Item position entries:
◆ ◆ ◆ ◆ ◆ ◆ ◆

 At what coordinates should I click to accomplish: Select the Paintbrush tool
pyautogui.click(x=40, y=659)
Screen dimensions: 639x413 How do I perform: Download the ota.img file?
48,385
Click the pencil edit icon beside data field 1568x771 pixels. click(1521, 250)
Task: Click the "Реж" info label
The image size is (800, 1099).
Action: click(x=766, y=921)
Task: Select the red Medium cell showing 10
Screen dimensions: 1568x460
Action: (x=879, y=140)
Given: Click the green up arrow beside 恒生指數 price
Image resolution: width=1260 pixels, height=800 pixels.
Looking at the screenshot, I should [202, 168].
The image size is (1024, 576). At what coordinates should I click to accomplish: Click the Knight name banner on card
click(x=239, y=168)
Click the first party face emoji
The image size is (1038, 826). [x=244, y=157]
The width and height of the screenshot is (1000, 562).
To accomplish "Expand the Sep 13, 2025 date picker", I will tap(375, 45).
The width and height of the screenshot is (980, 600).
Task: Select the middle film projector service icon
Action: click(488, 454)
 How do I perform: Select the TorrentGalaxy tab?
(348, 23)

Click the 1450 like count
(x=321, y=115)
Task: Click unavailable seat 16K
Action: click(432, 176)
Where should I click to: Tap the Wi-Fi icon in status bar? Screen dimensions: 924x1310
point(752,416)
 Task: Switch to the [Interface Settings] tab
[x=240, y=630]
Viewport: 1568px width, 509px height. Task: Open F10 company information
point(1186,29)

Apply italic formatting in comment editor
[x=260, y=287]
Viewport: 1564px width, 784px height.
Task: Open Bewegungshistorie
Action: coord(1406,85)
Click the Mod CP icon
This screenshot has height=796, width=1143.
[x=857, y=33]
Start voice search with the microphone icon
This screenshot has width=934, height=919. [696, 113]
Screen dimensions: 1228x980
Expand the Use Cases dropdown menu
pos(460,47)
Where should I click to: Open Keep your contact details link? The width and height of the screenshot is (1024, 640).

◆ ◆ ◆ ◆ ◆ ◆ ◆

Required work:
Return, copied exactly, the part of the records above that opens with the line containing "Click the Mod CP icon" and runs through the last line of the records.

In response:
Click the Mod CP icon
This screenshot has height=796, width=1143.
[x=857, y=33]
Start voice search with the microphone icon
This screenshot has width=934, height=919. [696, 113]
Screen dimensions: 1228x980
Expand the Use Cases dropdown menu
pos(460,47)
Where should I click to: Open Keep your contact details link? The width and height of the screenshot is (1024, 640).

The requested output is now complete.